--- Instructions to follow ---
Look through the records below, count the lines with the word "agent", and reply with only the number.

Provided data: Begin

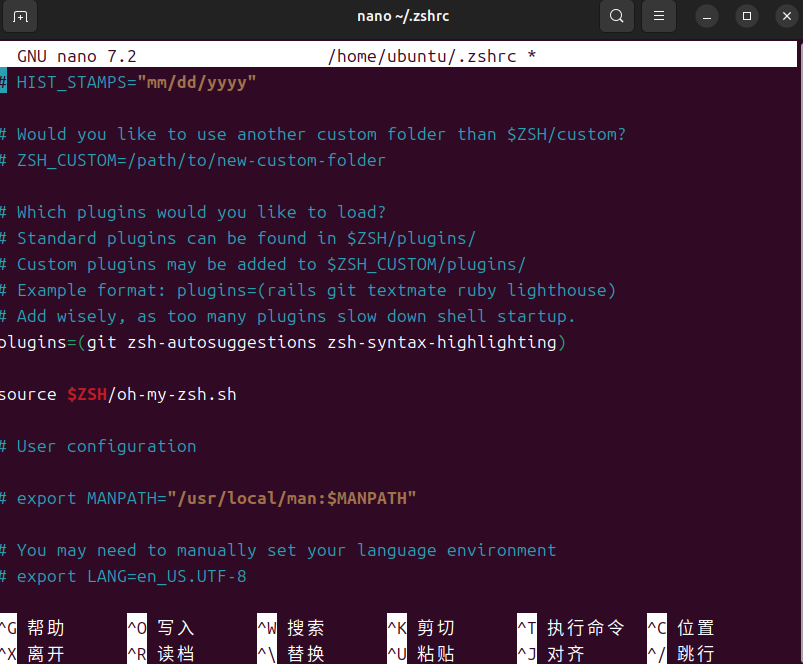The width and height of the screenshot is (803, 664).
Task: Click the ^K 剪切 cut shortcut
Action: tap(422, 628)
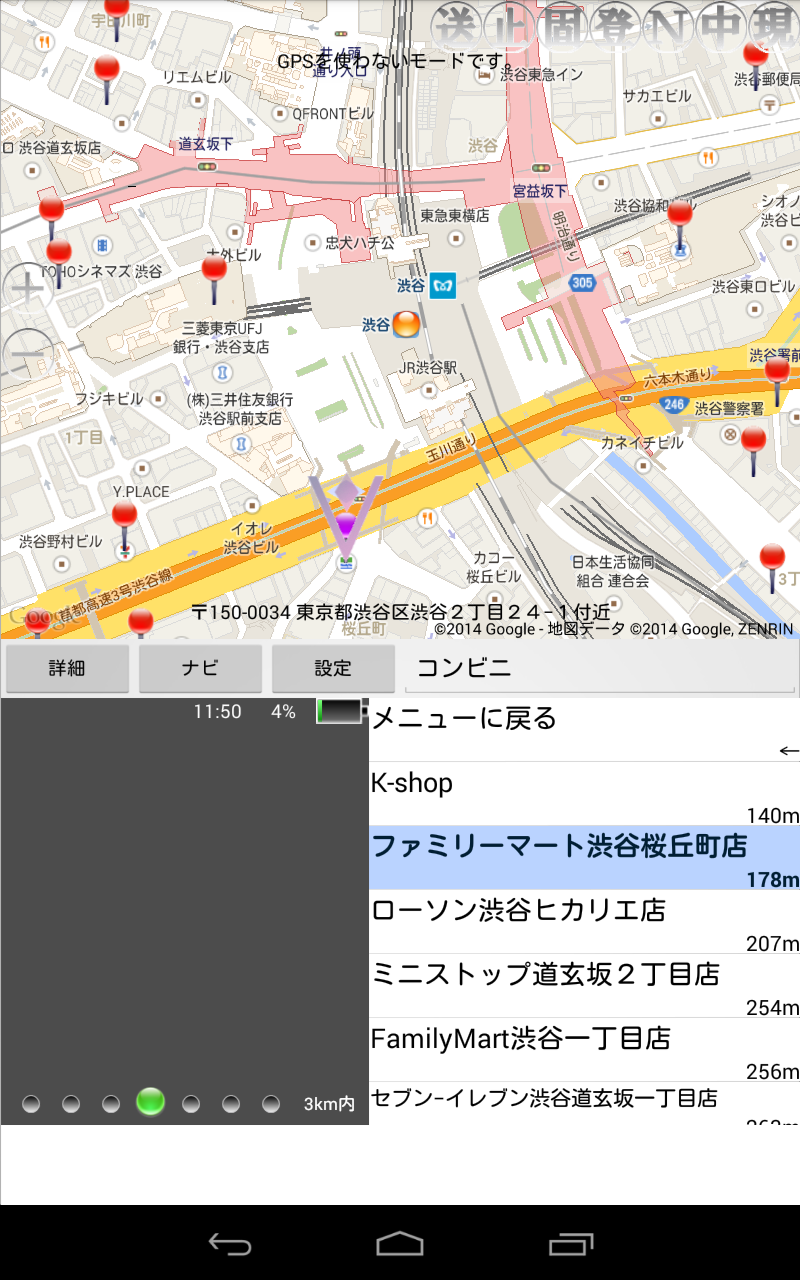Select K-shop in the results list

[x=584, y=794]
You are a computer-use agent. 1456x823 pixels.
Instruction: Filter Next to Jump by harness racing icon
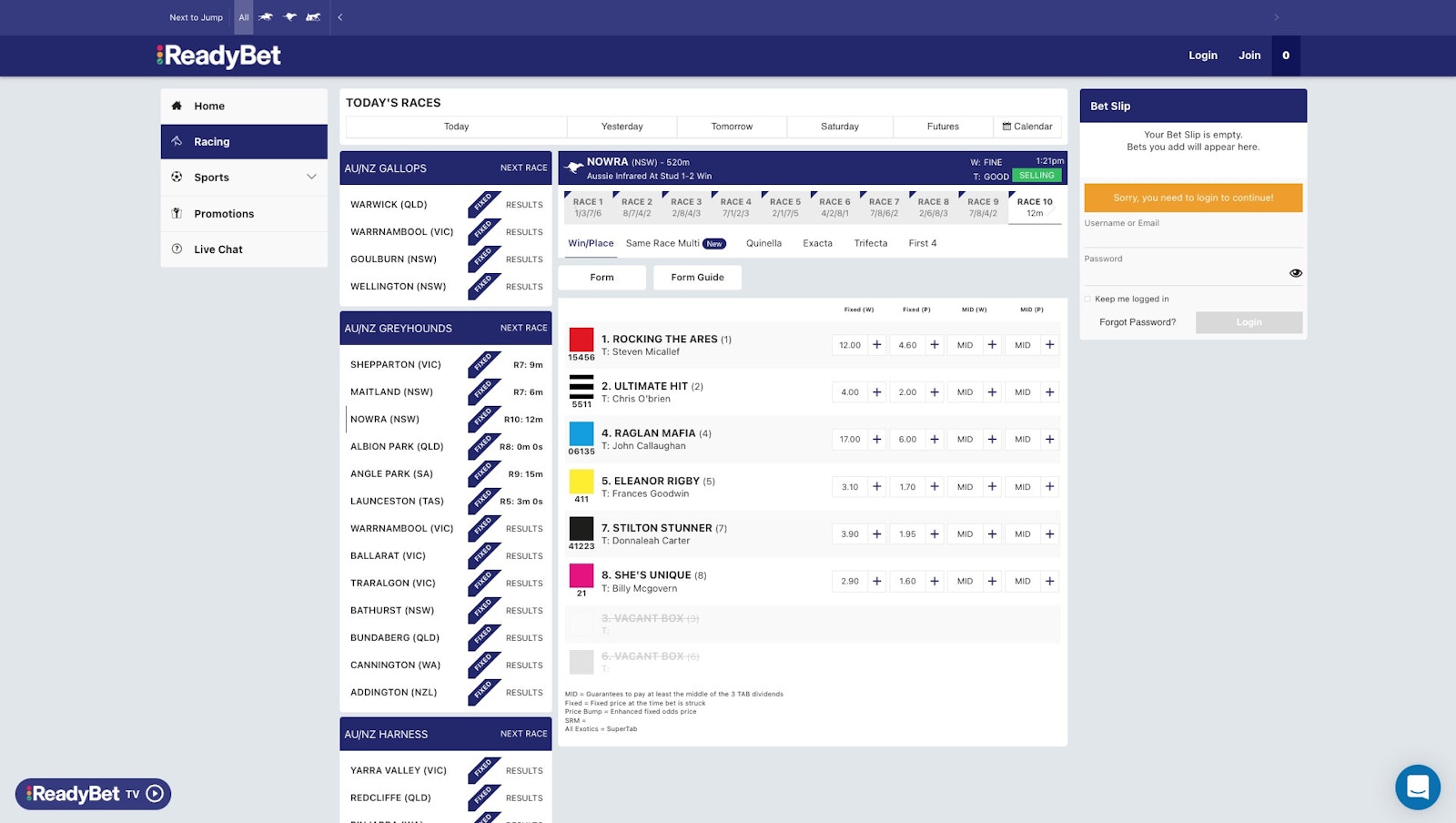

Provided data: End
Provided data: Begin

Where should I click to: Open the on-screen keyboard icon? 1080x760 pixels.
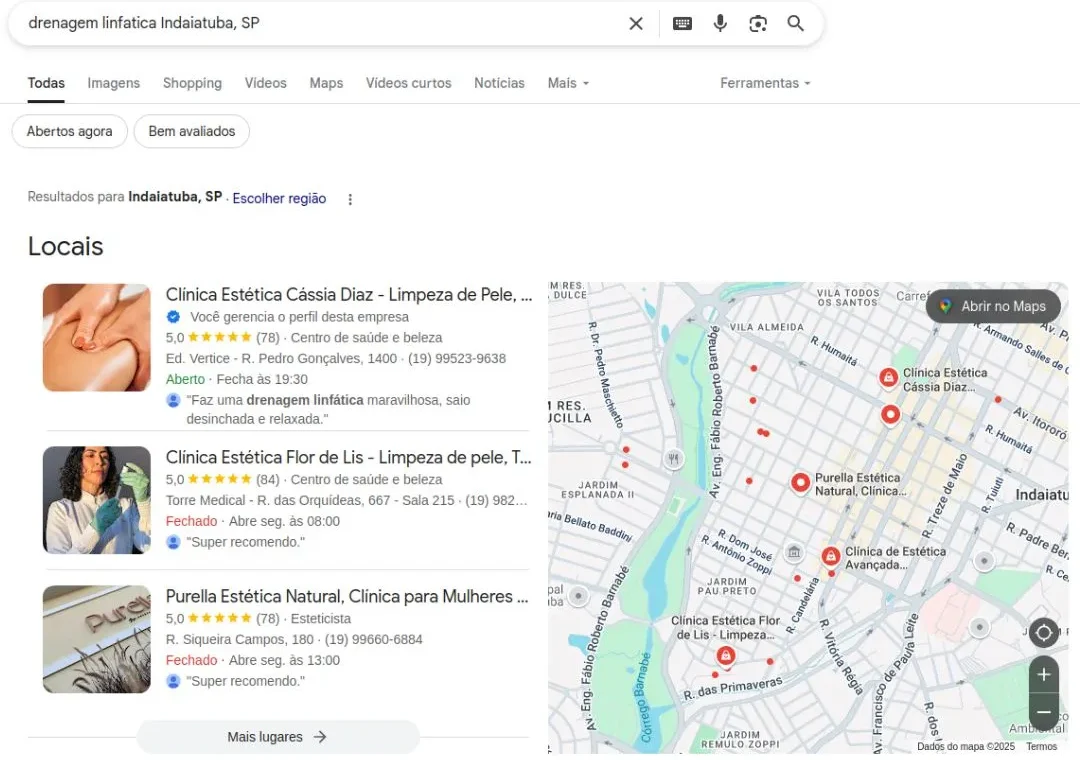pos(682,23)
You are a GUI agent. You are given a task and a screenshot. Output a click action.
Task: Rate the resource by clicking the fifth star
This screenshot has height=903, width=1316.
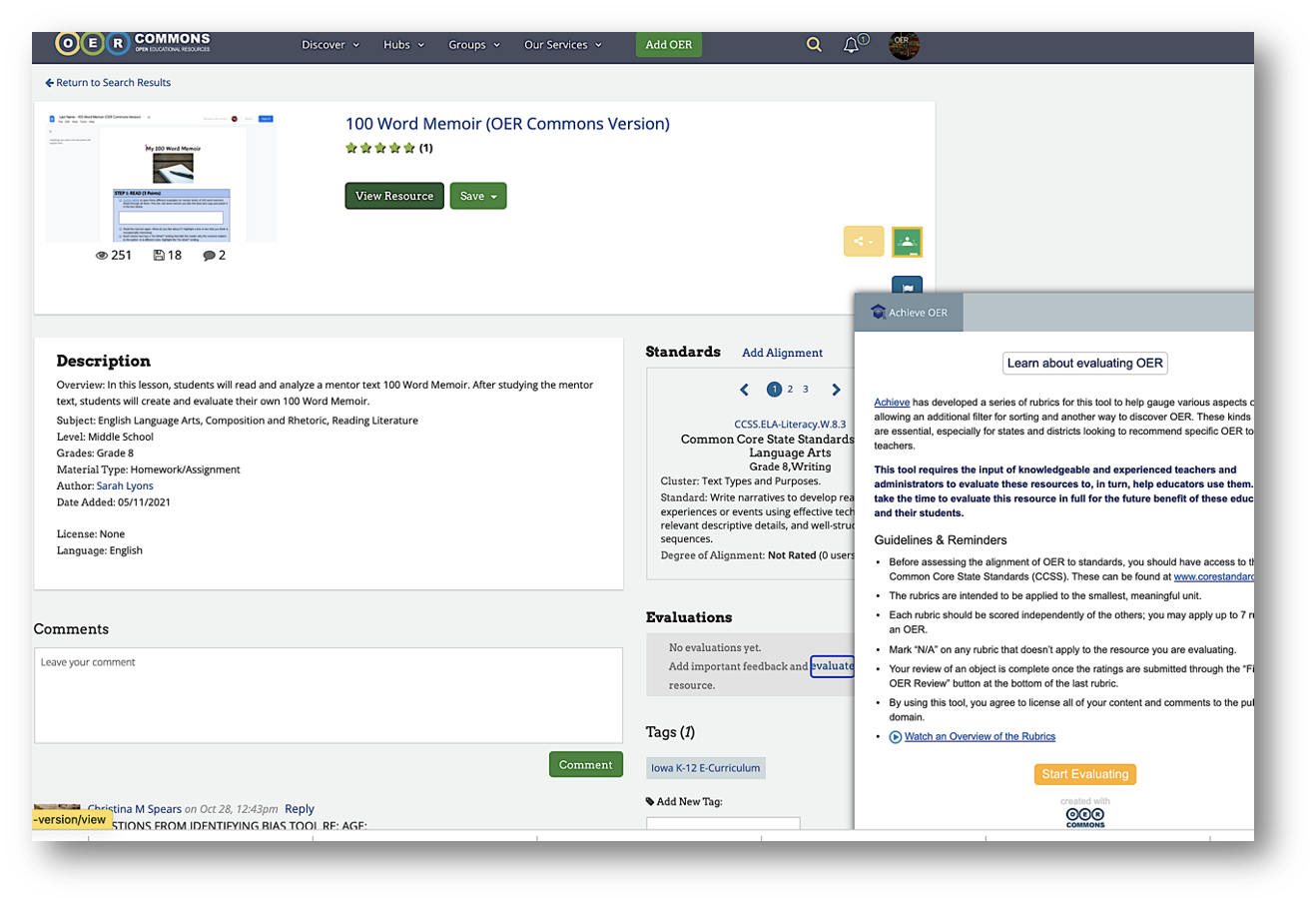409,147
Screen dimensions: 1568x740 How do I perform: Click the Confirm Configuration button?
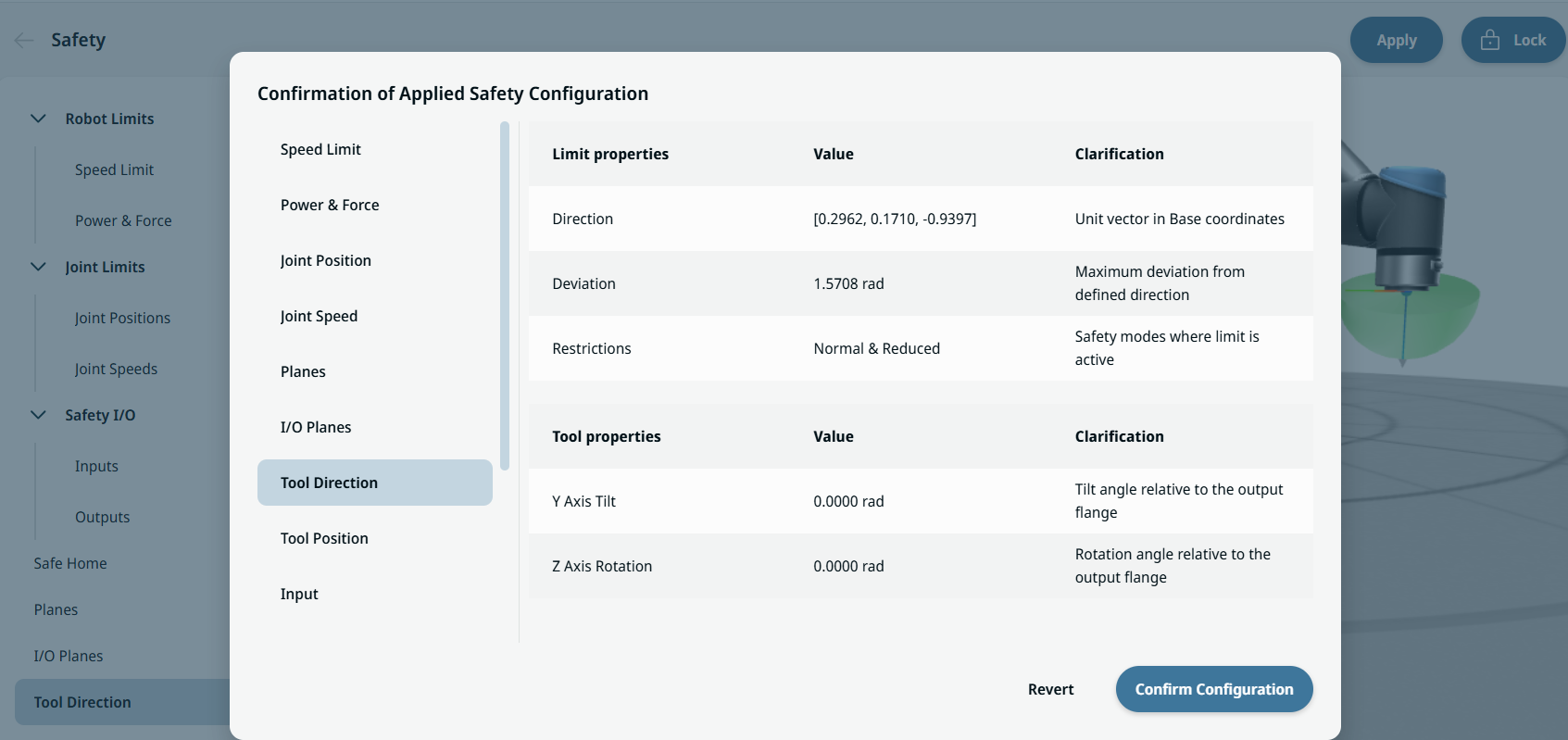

Provided data: End

--- Answer area ---
2